Establishing Appropriate Checks and Balances on a Project

In my opinion, it is important to separate some of the key review functions of a project from the actual performance/work of the project. What I mean is, for instance, for Information Technology (IT) projects, there are some critical needs that determine if the project and the activities/work being performed are up to standard. These needs are things like:

• Technical Architecture Review – to determine if the design is appropriate and takes into considerations the “Enterprise Perspective” of linking things to the big picture.
  
  
• Security Review – to determine if the appropriate security, privacy and audit controls are in place for the system to comply with internal policies, procedures and legislative or statutory requirement.
  
  
• Quality Assurance and Code Review – to determine if appropriate test cases have been conducted, if there is adequate levels of documentation and if the code written is understandable, maintainable, efficient, etc.

Suggestion: If you have a project director-project manager structure, where multiple project managers report to one director, you could place these critical functions under one PM and have him/her report to the director.

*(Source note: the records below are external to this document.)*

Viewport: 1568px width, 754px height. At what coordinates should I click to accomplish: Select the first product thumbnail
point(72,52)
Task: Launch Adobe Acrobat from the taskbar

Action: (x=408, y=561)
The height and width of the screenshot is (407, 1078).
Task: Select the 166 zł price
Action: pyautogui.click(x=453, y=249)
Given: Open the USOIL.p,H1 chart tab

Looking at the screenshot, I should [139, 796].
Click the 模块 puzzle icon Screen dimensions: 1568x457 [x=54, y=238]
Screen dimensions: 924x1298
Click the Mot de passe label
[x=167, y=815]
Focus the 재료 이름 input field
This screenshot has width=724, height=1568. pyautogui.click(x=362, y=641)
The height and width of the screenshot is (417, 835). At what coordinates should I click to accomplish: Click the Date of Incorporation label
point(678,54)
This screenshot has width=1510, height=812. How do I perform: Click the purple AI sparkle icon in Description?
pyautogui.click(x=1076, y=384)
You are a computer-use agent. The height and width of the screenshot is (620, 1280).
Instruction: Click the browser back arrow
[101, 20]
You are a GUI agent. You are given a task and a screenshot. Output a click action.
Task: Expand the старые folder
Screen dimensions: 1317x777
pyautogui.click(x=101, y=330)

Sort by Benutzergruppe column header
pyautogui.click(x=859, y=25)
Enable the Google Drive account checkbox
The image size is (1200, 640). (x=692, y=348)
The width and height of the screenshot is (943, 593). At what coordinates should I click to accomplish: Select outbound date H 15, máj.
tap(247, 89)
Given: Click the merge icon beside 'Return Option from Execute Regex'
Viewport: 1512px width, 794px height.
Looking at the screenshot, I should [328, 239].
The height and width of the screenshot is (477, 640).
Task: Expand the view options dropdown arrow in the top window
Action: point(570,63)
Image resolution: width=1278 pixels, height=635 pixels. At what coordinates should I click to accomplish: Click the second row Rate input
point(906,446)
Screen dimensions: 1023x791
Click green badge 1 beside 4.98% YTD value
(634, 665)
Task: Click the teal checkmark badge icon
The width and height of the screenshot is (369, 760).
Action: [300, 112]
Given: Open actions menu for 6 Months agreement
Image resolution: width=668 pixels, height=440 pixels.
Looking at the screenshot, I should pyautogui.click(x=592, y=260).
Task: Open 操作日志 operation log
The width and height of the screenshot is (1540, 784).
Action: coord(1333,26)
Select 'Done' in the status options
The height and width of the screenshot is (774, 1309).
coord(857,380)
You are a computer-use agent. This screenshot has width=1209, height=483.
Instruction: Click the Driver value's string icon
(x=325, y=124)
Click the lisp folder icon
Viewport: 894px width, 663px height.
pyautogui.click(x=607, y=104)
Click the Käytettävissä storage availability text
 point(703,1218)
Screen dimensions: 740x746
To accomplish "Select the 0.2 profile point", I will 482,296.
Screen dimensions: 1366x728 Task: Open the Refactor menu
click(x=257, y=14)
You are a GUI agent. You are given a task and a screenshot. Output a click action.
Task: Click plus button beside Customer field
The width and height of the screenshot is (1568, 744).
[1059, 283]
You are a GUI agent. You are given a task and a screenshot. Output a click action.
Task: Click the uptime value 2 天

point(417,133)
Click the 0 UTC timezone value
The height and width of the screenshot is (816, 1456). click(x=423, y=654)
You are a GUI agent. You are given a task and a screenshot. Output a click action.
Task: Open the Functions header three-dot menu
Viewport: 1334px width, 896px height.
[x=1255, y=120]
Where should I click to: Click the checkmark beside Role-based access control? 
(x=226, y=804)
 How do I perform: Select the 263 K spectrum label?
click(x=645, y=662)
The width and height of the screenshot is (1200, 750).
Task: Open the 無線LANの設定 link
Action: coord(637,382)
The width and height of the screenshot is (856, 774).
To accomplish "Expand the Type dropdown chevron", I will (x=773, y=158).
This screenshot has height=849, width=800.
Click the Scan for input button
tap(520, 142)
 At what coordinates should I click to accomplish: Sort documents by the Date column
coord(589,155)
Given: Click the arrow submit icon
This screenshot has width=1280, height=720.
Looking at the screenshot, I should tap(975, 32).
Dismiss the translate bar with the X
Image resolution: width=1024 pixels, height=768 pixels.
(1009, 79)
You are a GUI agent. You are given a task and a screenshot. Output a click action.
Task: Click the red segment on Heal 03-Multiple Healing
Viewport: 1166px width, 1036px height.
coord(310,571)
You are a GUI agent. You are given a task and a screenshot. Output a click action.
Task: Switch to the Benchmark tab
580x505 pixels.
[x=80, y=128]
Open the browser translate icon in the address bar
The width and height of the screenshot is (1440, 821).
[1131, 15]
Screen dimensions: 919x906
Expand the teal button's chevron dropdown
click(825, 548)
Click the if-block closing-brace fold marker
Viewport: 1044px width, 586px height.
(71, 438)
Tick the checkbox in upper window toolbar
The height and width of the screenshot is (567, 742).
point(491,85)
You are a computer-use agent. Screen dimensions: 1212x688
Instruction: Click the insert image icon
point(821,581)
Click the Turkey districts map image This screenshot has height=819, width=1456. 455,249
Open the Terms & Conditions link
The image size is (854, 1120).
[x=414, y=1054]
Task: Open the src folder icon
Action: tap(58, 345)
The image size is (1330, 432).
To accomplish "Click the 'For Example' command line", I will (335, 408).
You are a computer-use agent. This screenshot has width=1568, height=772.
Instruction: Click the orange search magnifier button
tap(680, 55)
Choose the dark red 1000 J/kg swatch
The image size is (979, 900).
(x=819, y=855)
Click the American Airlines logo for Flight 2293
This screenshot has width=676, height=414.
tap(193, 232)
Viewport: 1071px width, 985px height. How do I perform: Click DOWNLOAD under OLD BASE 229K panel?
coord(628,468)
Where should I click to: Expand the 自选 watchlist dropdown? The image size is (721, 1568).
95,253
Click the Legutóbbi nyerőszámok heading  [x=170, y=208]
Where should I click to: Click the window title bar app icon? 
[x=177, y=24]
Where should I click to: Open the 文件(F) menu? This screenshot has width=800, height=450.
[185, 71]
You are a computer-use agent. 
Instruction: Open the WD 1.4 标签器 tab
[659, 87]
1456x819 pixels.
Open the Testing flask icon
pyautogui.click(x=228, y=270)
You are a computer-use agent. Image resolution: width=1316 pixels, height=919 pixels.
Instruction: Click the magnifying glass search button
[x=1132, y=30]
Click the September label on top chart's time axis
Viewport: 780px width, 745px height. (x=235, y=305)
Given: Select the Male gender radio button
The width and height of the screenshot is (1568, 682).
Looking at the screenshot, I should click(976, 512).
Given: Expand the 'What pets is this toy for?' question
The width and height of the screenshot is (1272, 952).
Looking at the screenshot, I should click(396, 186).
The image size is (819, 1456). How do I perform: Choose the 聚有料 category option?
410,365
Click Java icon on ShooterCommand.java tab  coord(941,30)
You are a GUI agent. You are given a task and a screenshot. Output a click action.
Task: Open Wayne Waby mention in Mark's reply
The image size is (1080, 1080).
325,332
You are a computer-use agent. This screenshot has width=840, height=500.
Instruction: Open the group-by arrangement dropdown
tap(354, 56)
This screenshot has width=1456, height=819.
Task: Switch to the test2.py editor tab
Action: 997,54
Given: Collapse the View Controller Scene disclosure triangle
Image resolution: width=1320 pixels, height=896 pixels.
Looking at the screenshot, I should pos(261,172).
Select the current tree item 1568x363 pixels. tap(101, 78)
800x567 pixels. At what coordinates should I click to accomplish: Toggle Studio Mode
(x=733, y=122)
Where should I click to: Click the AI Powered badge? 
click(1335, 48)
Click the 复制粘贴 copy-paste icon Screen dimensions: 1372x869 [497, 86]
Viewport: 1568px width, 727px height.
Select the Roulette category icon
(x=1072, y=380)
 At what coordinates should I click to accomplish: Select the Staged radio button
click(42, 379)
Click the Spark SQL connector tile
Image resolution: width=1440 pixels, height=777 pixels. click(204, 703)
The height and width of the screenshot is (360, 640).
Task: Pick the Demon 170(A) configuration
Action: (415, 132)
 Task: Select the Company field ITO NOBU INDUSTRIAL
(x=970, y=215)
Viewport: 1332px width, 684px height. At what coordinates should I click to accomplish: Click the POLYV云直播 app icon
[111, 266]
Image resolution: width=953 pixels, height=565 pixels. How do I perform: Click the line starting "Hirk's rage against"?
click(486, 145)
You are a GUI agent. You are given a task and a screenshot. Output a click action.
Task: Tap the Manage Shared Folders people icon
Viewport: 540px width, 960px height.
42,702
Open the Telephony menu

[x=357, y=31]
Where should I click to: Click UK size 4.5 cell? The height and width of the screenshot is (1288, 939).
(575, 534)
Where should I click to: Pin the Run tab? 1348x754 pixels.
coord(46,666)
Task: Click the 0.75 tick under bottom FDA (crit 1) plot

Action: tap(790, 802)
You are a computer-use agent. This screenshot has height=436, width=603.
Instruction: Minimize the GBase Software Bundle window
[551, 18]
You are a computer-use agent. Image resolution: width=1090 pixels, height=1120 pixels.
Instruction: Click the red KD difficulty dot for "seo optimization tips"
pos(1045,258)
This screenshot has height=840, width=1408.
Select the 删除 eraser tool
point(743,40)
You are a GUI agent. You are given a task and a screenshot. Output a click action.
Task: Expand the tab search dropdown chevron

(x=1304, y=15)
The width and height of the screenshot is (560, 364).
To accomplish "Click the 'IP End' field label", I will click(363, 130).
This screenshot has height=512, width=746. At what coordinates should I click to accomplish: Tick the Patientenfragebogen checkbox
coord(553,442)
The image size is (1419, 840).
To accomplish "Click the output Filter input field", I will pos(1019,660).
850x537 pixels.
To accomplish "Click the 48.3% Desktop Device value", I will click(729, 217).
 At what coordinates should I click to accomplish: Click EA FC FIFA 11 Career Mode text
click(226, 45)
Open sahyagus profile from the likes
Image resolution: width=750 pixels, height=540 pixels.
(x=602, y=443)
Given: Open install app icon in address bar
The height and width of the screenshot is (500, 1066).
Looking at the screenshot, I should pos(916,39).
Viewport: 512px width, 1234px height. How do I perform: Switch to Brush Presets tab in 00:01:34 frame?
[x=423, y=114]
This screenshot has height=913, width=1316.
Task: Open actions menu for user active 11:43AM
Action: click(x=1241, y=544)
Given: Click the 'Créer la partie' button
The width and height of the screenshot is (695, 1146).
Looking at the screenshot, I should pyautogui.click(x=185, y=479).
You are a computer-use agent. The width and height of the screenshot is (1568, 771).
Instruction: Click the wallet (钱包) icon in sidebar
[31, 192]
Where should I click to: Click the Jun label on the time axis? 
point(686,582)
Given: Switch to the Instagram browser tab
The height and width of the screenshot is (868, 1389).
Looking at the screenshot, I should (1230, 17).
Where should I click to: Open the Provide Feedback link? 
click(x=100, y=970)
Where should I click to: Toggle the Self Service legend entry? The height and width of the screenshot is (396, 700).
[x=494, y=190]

Another option is to have a separate audit function within the organization/company with the technical experience to do this type of work either on-going on a project or on a periodic, for instance quarterly, basis.

Regardless of how you implement the functions, they are vital to ensuring things are done right. If you place these functions within a development team, they may lack the expertise or the information to link things more broadly; they may take shortcuts just to simplify their lives but hurt the long-term interests of the project and the organization, not necessarily out of negligence, just because it’s easier to do.